* **What needs to be done**: All of the data that follows should be given again exactly, without its images.

* **Material for this task**:
------------------------------------
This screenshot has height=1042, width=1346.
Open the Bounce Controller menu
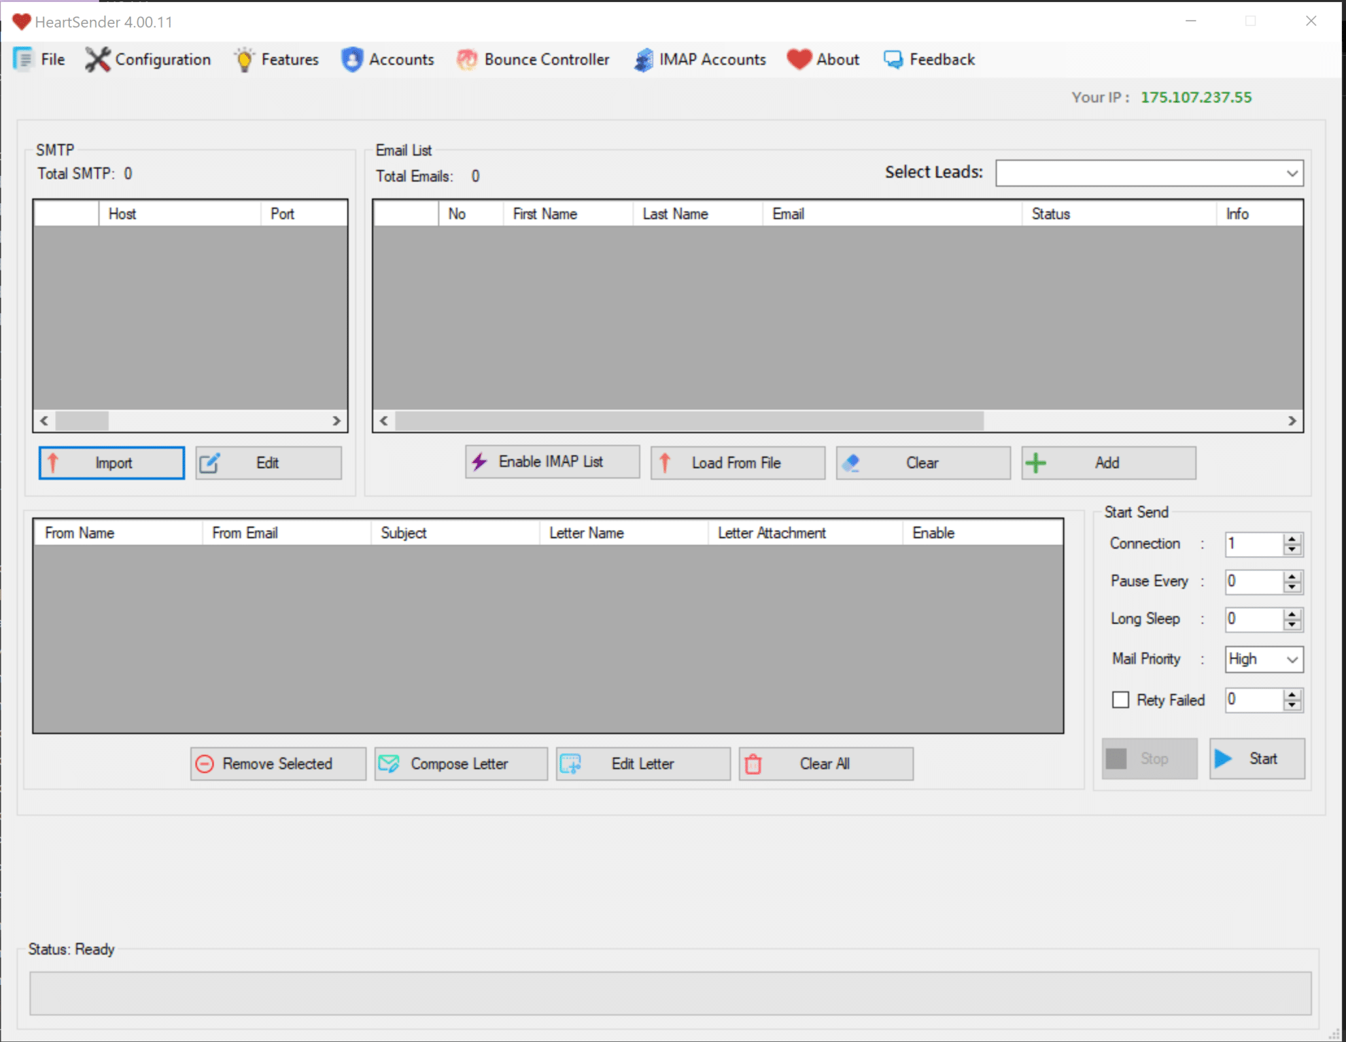pyautogui.click(x=533, y=60)
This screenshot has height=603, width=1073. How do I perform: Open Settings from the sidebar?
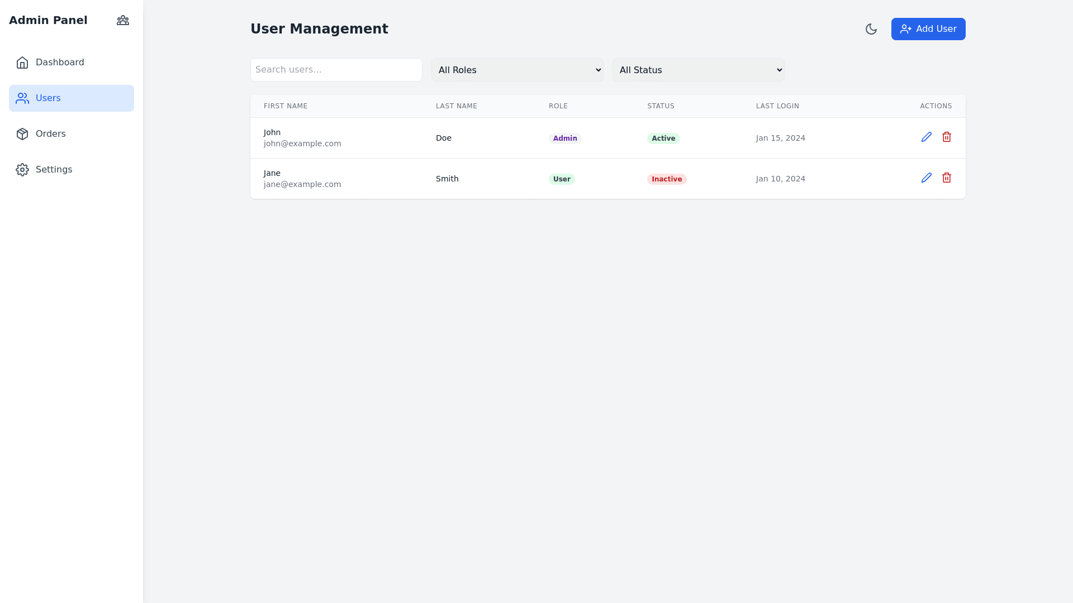pyautogui.click(x=54, y=170)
------------------------------------
* **Exercise solution**:
This screenshot has height=1042, width=1346.
Open the Bounce Controller menu
pyautogui.click(x=533, y=60)
This screenshot has height=603, width=1073. How do I perform: Open Settings from the sidebar?
pyautogui.click(x=54, y=170)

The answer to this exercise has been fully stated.